# Iberital MC2 weirdness... sudden change of grind!!



## shrink (Nov 12, 2012)

ive had my hopper full to the brim with Allpress redchurch over the last couple of days. I dialed in on monday and was getting great coffee. So it continued on tuesday and wednesday.

However today... for no reason I can work out, the MC2 started producing serious chokers. Not a single drip was coming out of the portafilter. Same dose amount, same tamp.

I had to back off the grind almost 4 full turns to get the coffee back to where it was!

a sign of a problem? is something in the MC2 slipping (perhaps the worm drive skipped a tooth or two?)

i didnt want to waste any more coffee, so just before i made the final adjustment, i'd pulled a 32 second ristretto. 18g in, and what looked like about 1oz out. It was very tasty, with tons of fruit flavours, but lacked some of the richer chocolate notes that come through in redchurch.


----------



## shrink (Nov 12, 2012)

No ideas anyone?


----------



## mookielagoo (Dec 12, 2012)

Just a thought (coz ive experienced the same problem now and again with my grinder) but could it be atmospheric changes? Ive found any residual grind retention in the iberital (and lets face it, it does retain a fair bit) can be affected by changes in weather (our kitchen is often cooler than the rest of the house and we've had a dry cold spell followed by wet weather)..You're in Scotland Shrink (i think) - Mother in law texted me yesterday and said it was snowing!!...

Mark


----------



## bubbajvegas (Jan 26, 2013)

Any reason you keep the beans in the hopper instead of single dosing?just wondering if it could be beans going stale but I suppose that would probably cause gushers rather than chokers,can't imagine the worm would jump really


----------



## shrink (Nov 12, 2012)

Because I use a bag up within a couple of days, and single dosing just doesn't work on the iberital. I prefer to just put some beans in, and flush out stale grinds at the start of a day.i usually put enough beans in the hopper to last a day, and just top up as necessary. The iberital grinder has an air tight hopper lid, and the bottom is pretty much sealed by the grinds in the burrs. So I'm yet to be convinced that keeping my beans in a different plastic tub in a cupboard is any better









Just odd that on Wednesday I had two great coffees that extracted perfectly. And then today, not only was the grinder chucking out grinds rather messily, it also generated a complete choker. It was miles off on the adjustment.

## Extracted entries
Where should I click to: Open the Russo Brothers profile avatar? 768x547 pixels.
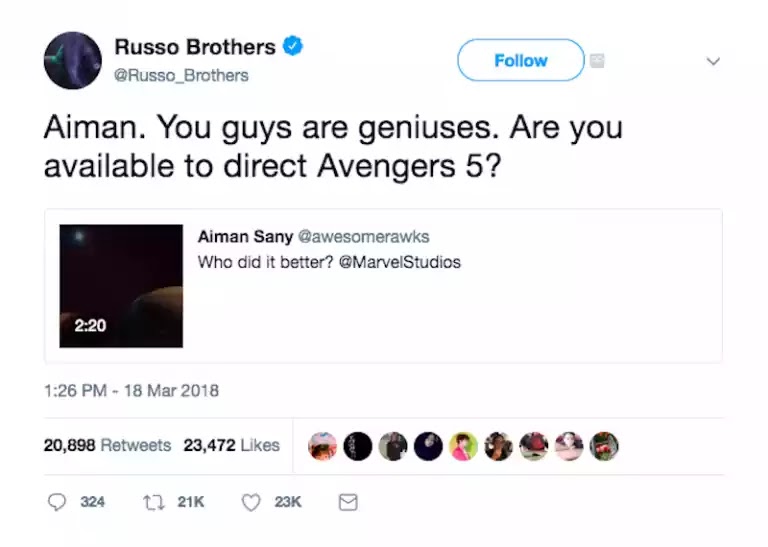72,60
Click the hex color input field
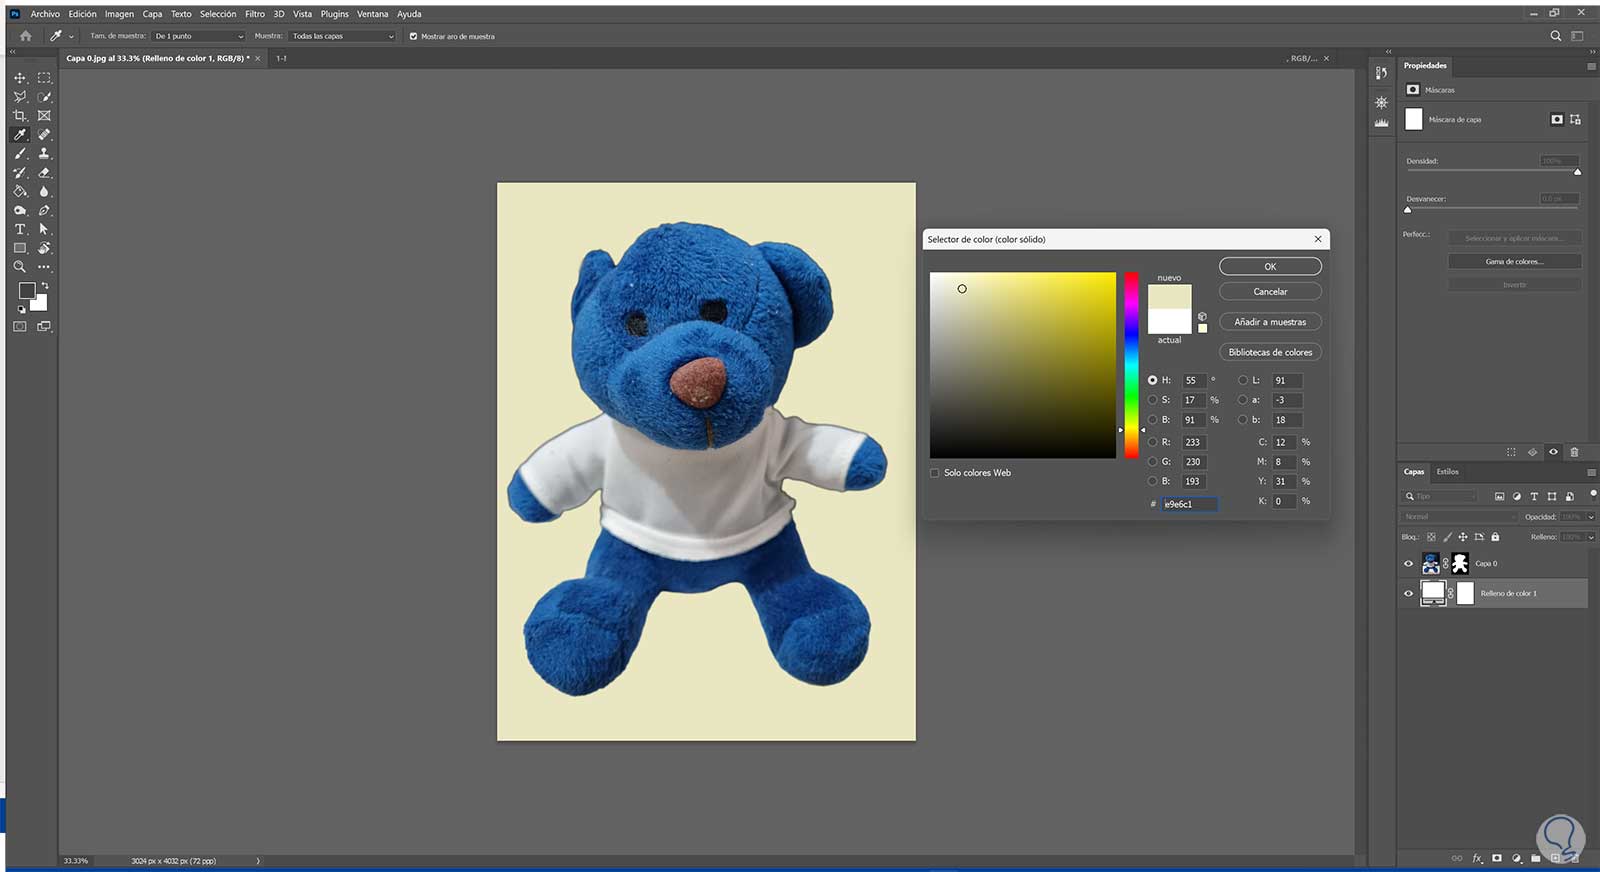 click(1189, 504)

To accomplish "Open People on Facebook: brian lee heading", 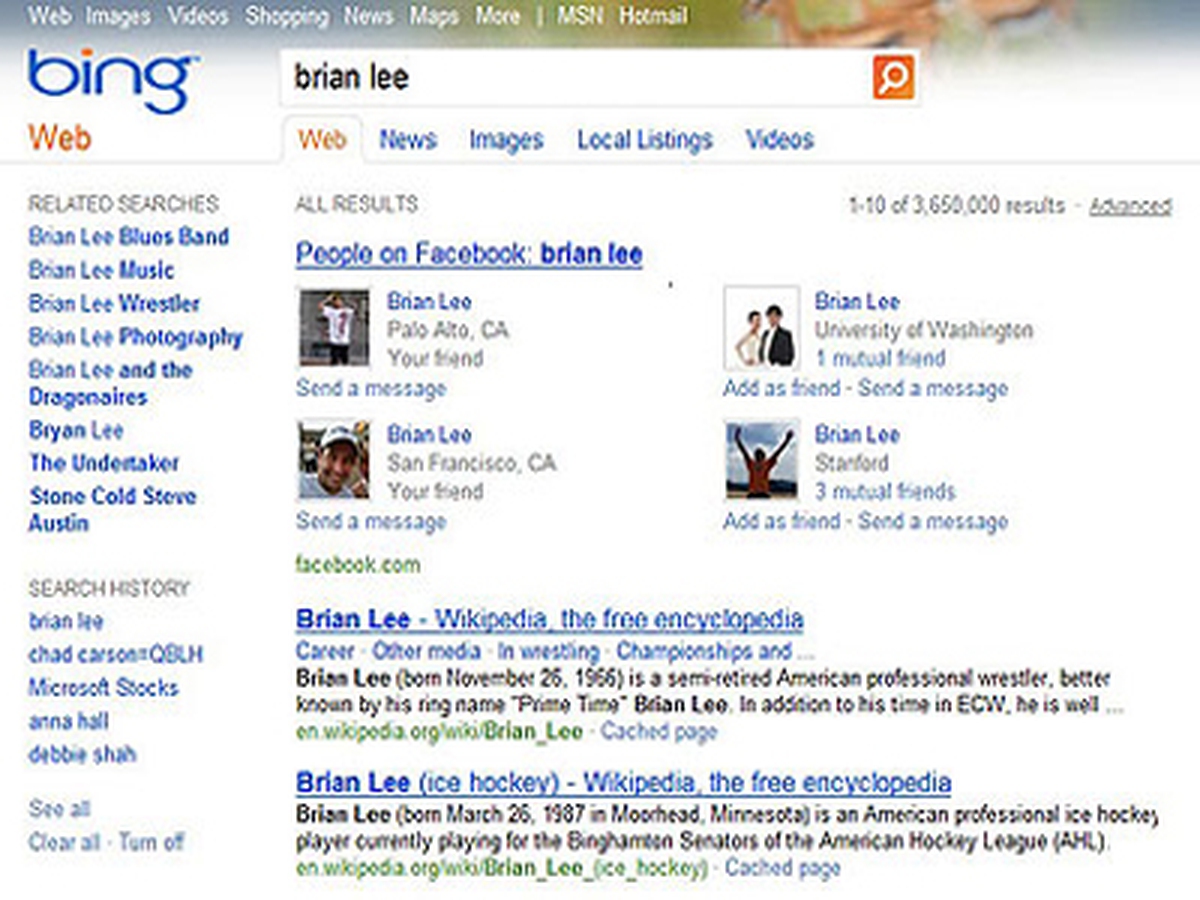I will pyautogui.click(x=468, y=254).
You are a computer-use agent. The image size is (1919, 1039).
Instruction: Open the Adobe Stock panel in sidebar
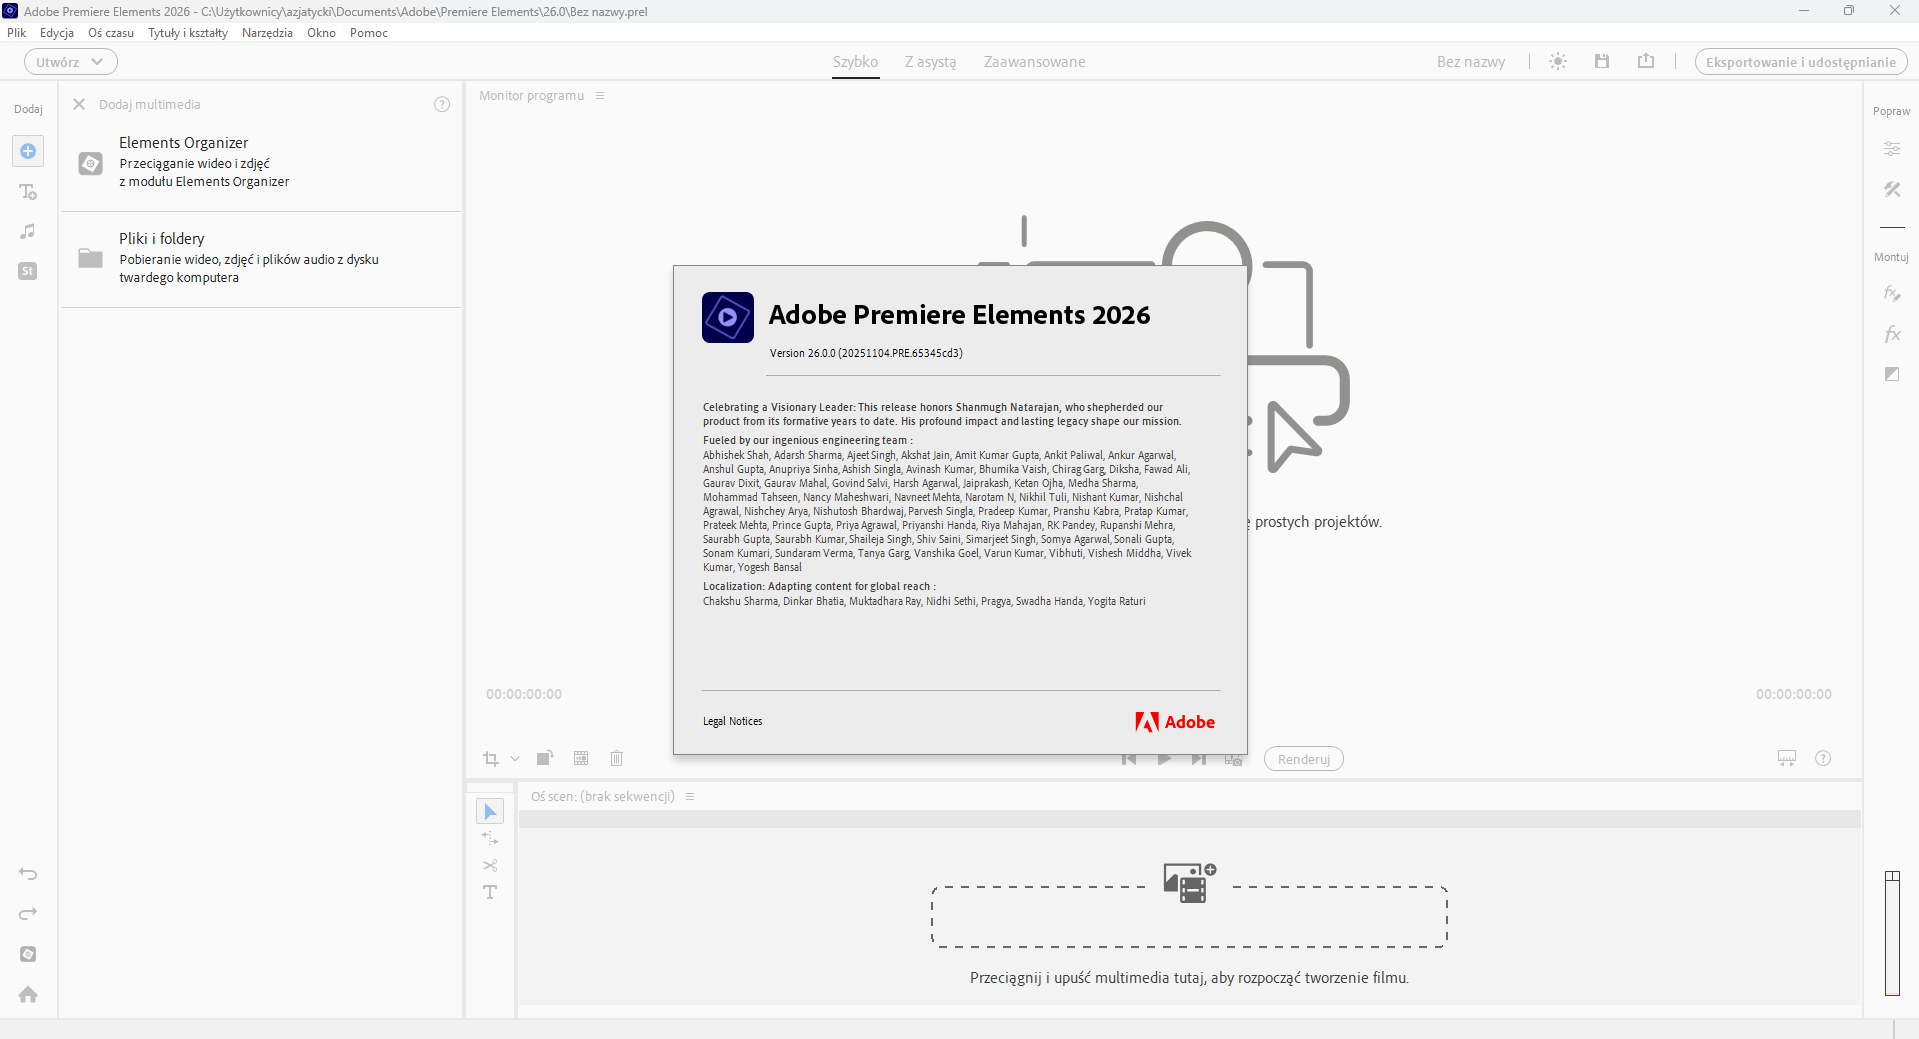(28, 271)
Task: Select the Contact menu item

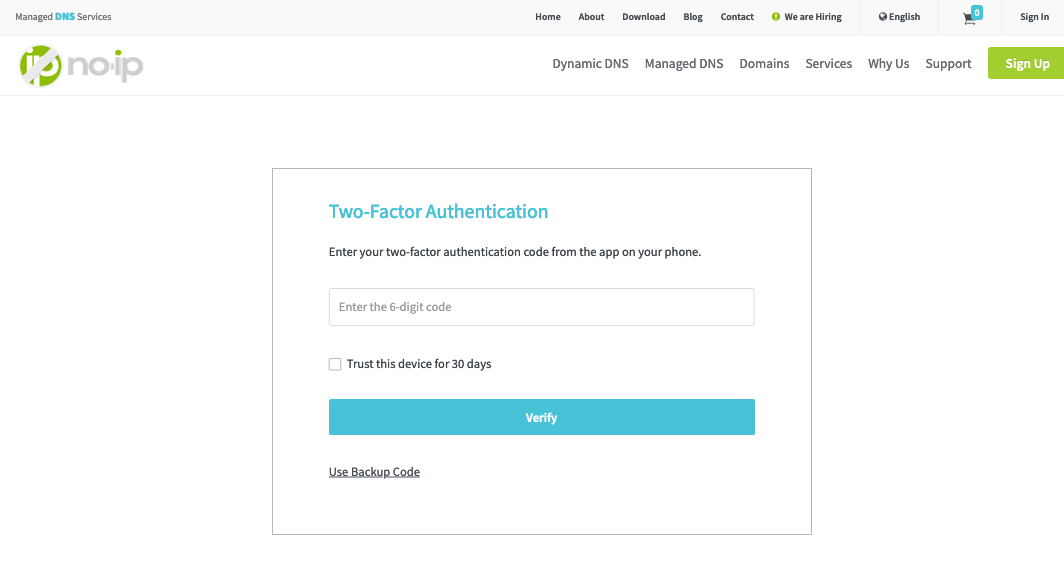Action: tap(737, 16)
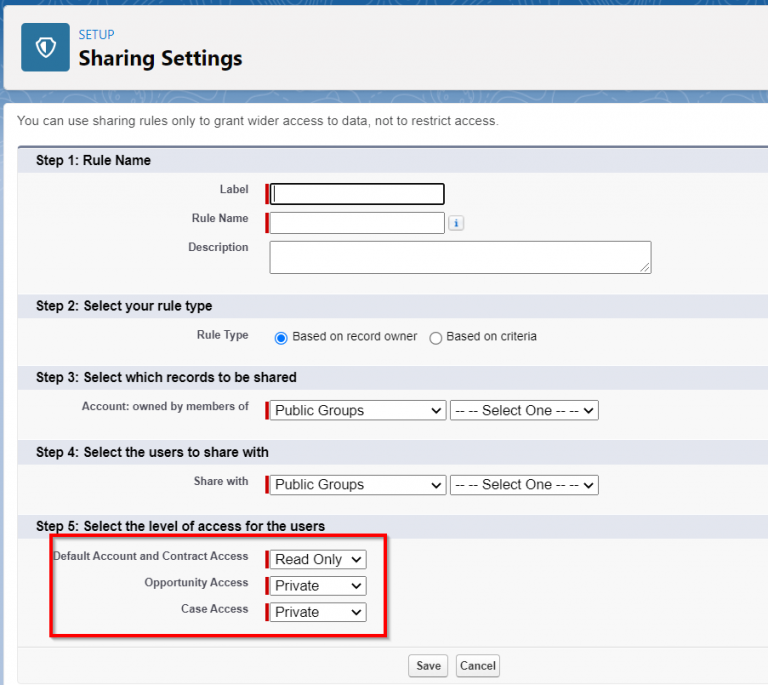The image size is (768, 685).
Task: Click the SETUP breadcrumb text
Action: click(96, 35)
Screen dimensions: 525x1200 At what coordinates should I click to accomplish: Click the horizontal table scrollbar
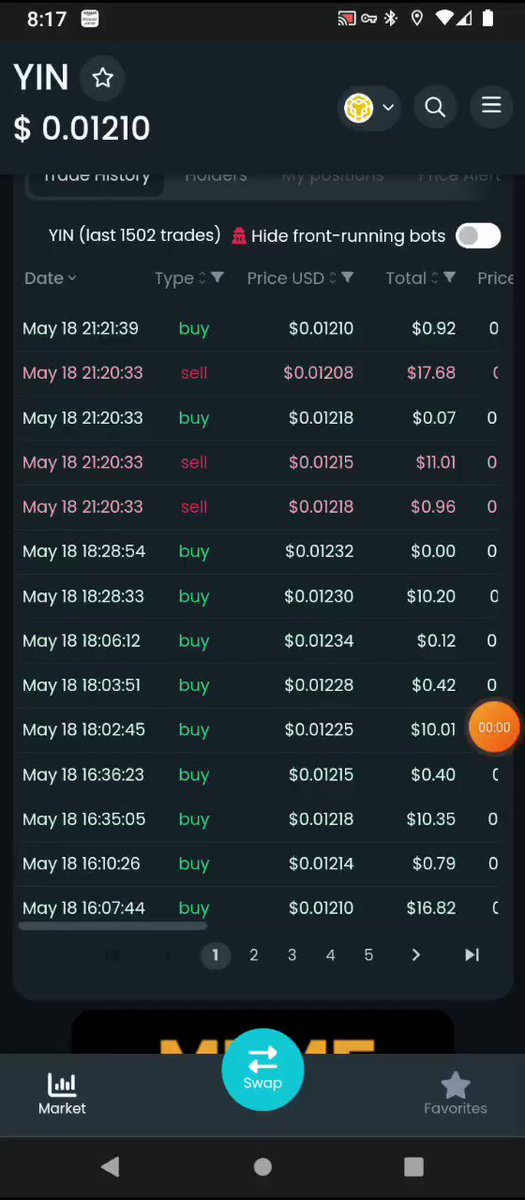[113, 926]
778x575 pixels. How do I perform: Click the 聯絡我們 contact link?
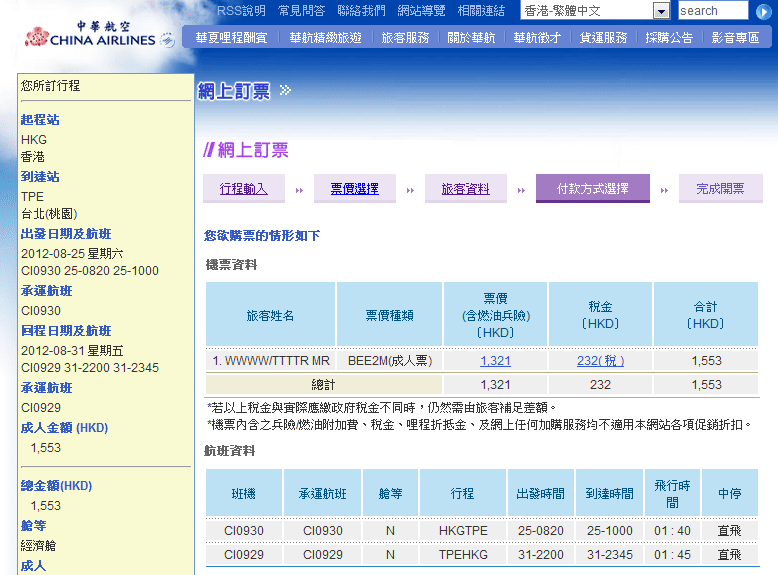click(361, 11)
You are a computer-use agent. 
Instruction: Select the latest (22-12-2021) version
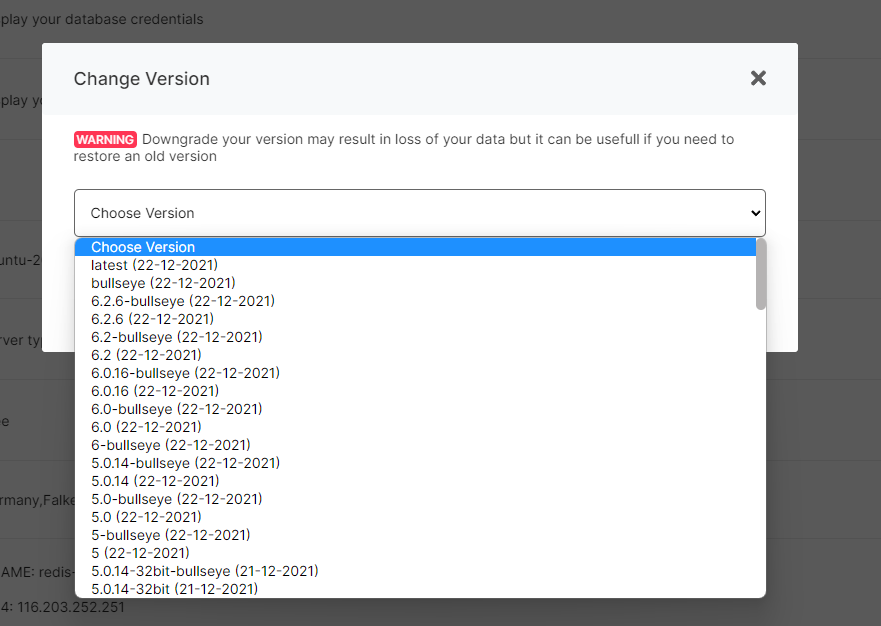tap(154, 265)
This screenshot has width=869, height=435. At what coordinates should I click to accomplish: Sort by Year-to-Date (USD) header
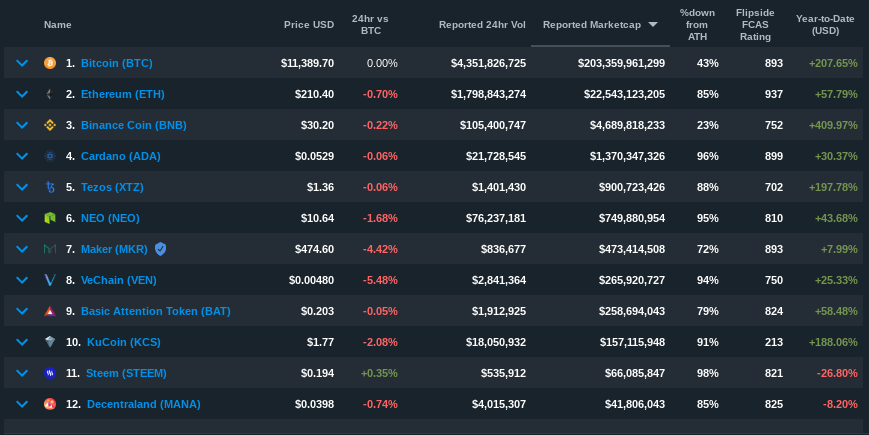click(x=826, y=24)
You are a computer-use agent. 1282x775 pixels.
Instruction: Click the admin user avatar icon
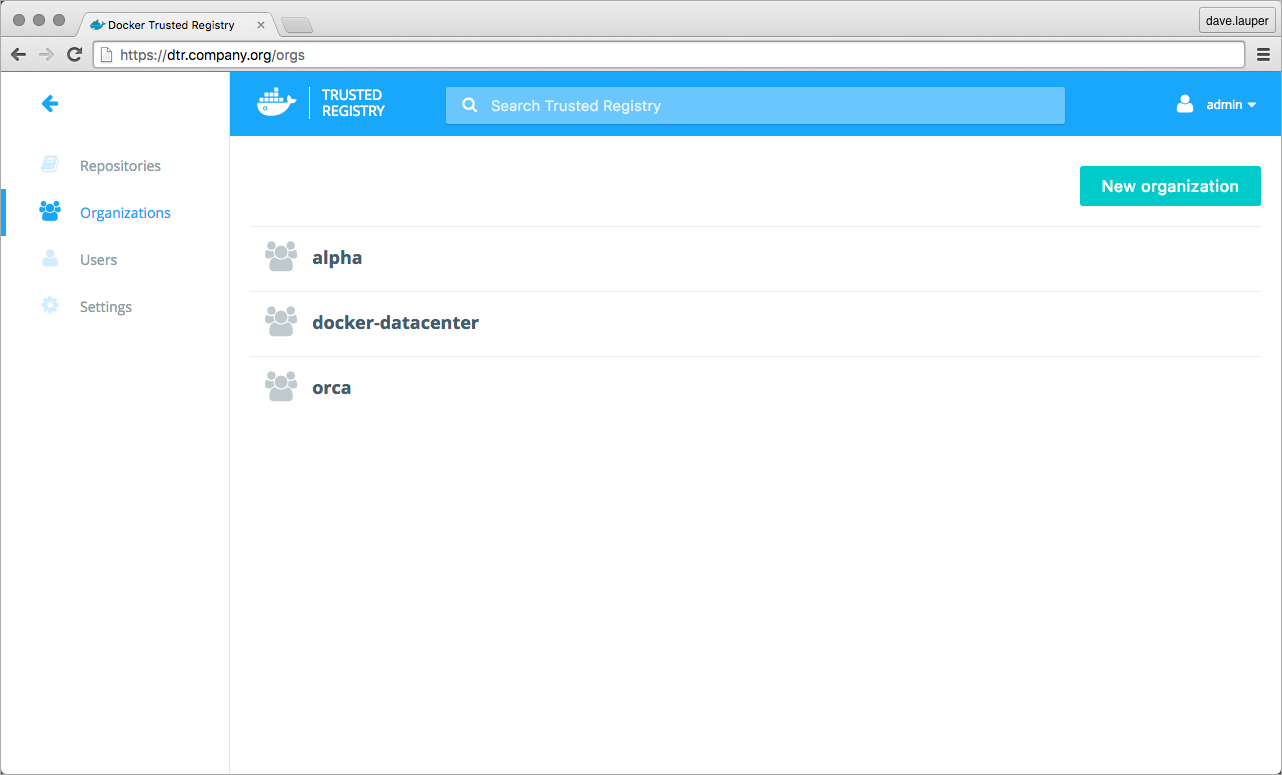[1185, 104]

## What you need to do
- A) In the Iberital MC2 thread, how far did shrink have to back off the grind to get the coffee back to where it was?
- B) Translate this sentence from the Iberital MC2 thread into Spanish: "Not a single drip was coming out of the portafilter."
- C) Retype the part of the Iberital MC2 thread that opens with the words containing "I had to back" and closes with "tooth or two?)".

## Set of answers
- A) Almost 4 full turns.

- B) No salía ni una sola gota del portafiltro.

- C)
I had to back off the grind almost 4 full turns to get the coffee back to where it was!

a sign of a problem? is something in the MC2 slipping (perhaps the worm drive skipped a tooth or two?)